------ AVAILABLE RECORDS

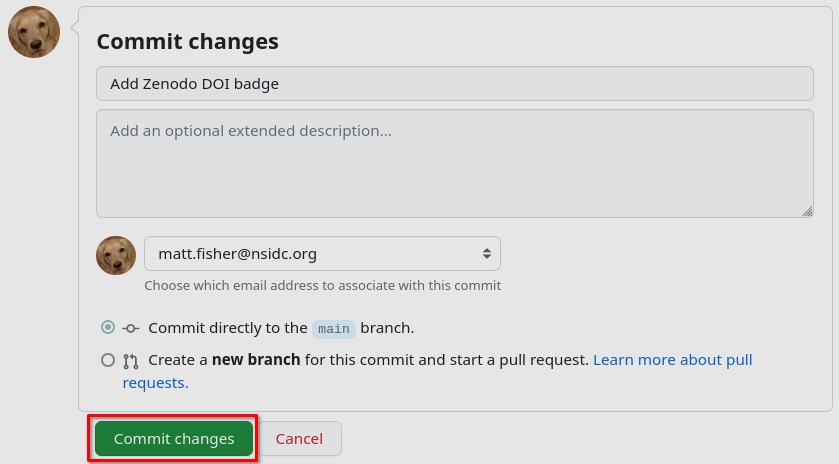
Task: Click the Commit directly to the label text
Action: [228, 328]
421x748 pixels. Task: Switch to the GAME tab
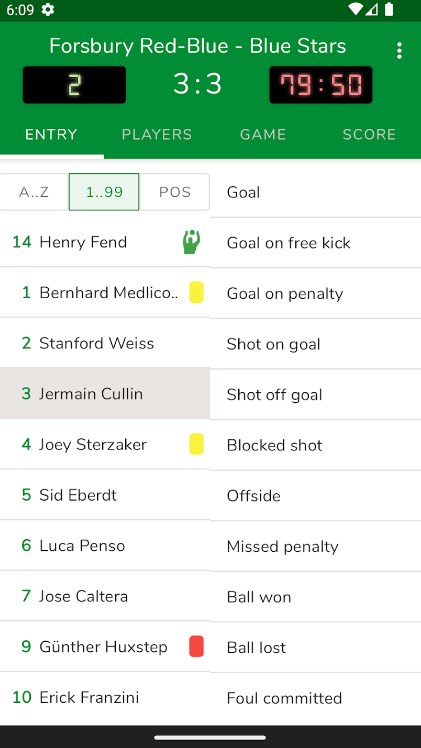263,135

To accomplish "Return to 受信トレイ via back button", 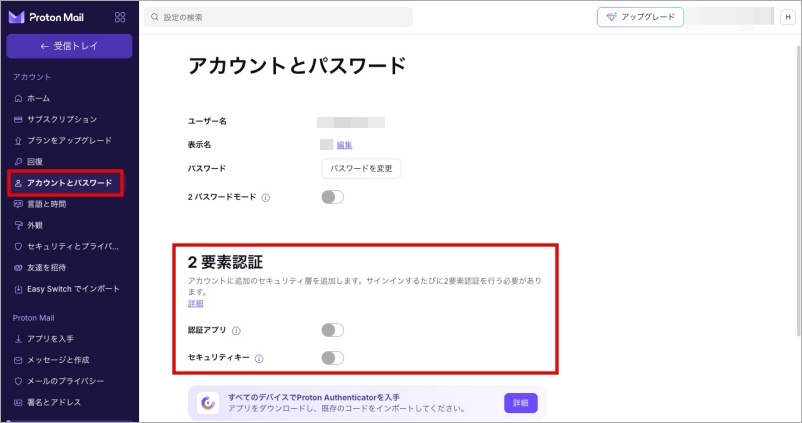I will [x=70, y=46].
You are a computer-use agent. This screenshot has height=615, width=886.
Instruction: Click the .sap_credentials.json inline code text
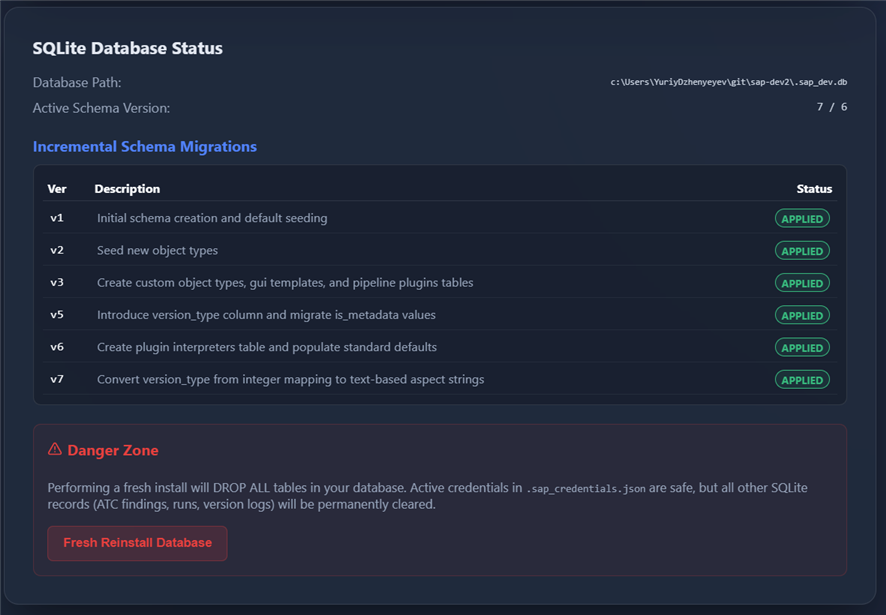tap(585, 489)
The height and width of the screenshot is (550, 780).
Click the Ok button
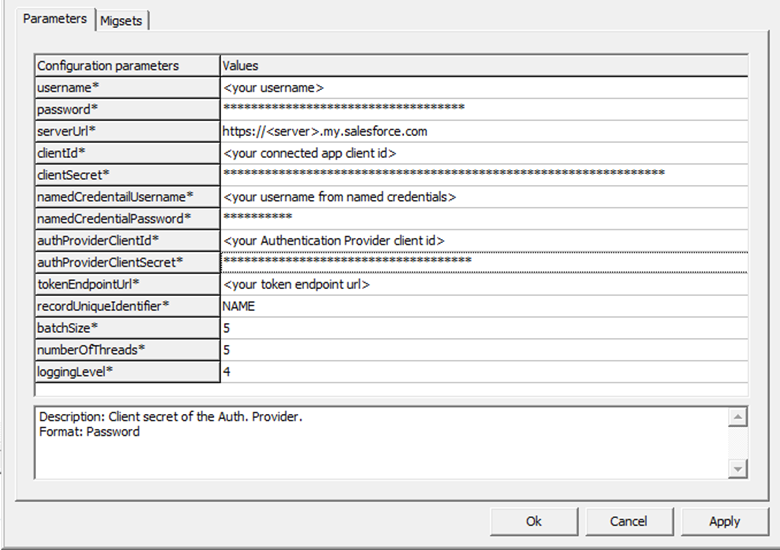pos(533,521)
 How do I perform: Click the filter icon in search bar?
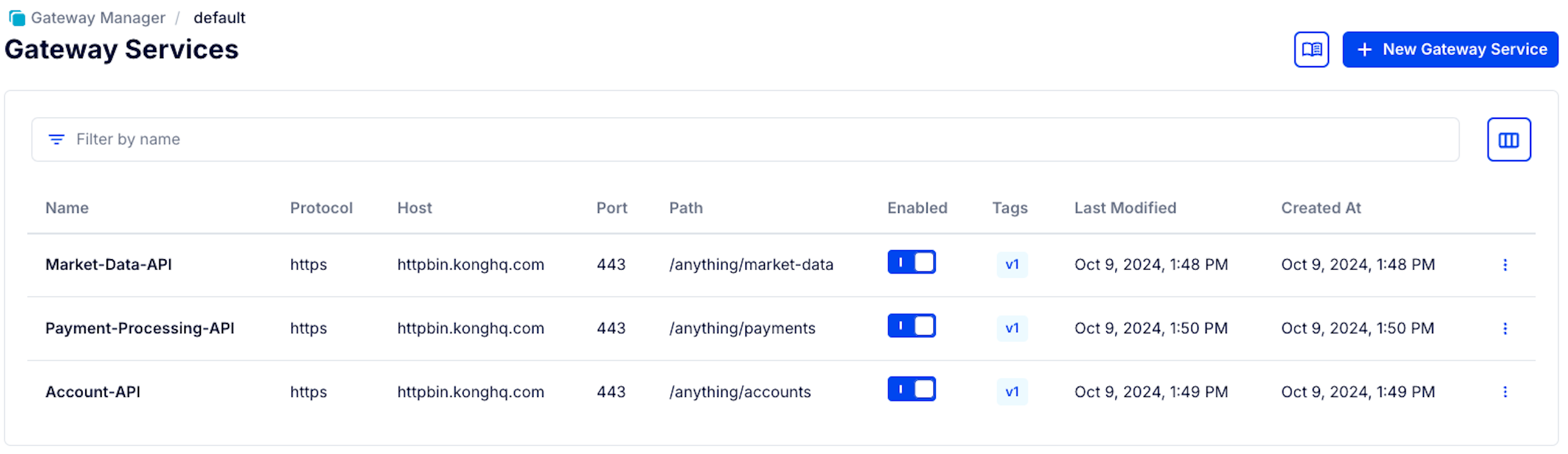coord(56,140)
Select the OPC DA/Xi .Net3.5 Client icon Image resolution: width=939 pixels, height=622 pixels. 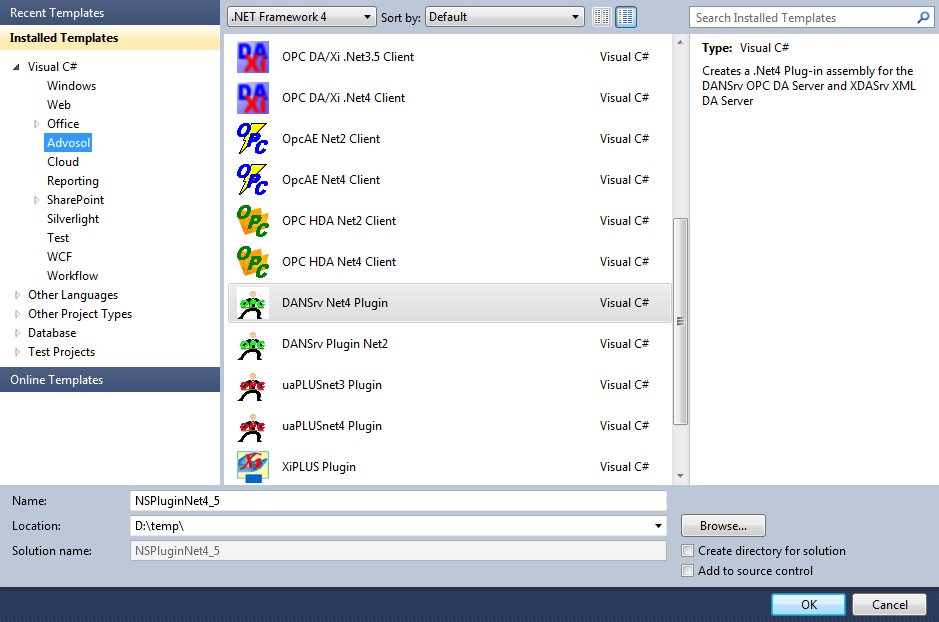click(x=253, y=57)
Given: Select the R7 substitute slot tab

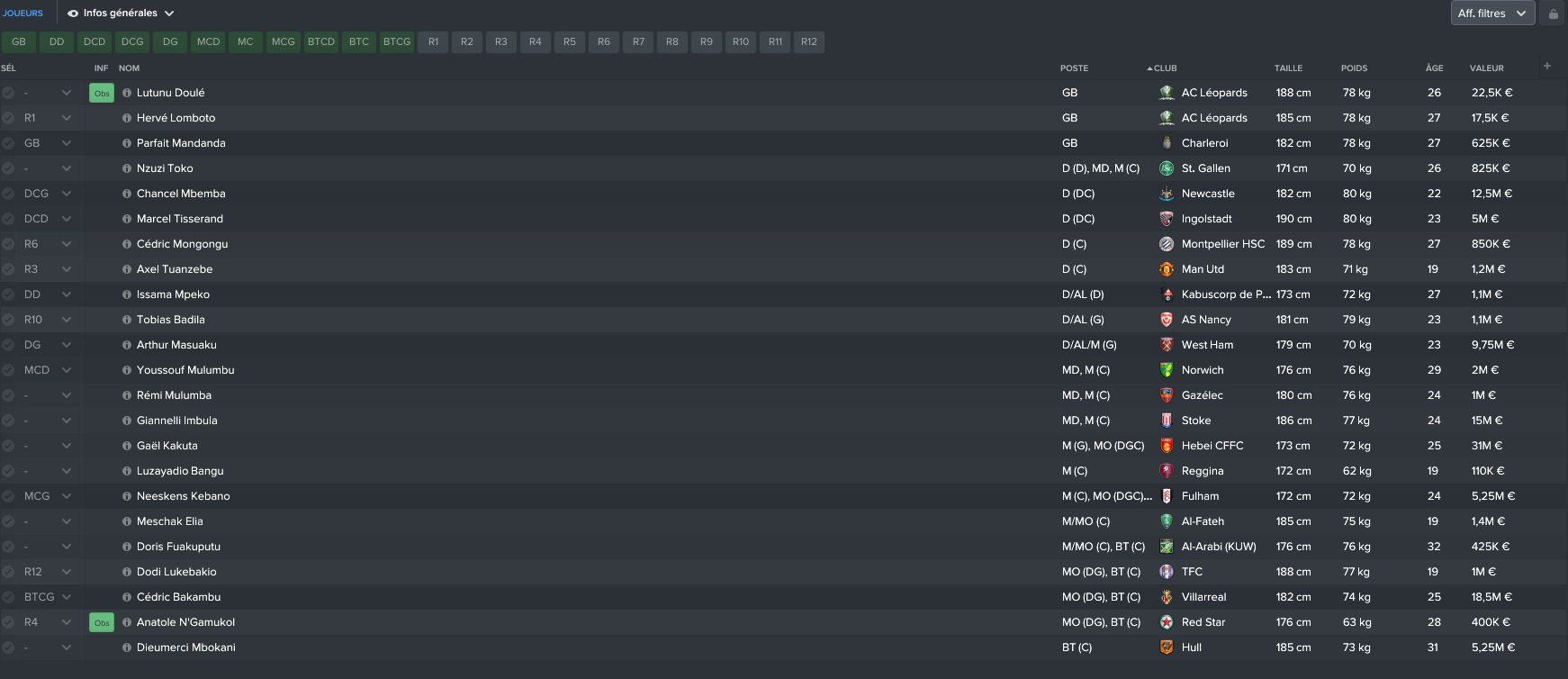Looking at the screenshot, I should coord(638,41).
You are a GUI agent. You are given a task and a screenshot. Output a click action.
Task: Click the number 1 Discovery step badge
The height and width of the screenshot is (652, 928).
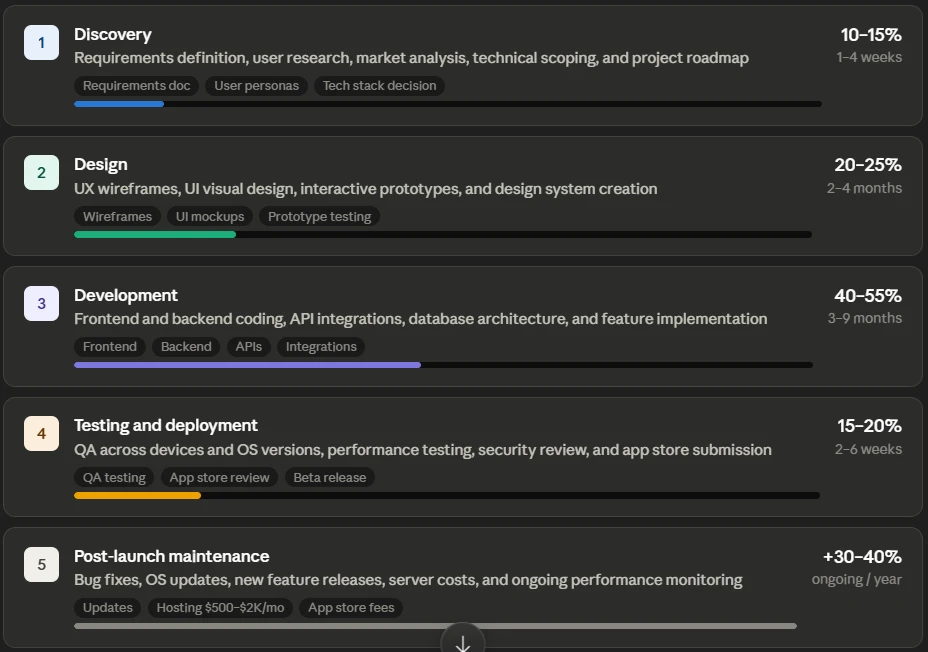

------------

WHAT TO PRODUCE: A word-for-word copy is needed of the lines from the line with "Task: Click the number 1 Discovery step badge" through the last line of the entries above, with both ends kept and the pictures dropped.

ANSWER BELOW:
Task: Click the number 1 Discovery step badge
The height and width of the screenshot is (652, 928).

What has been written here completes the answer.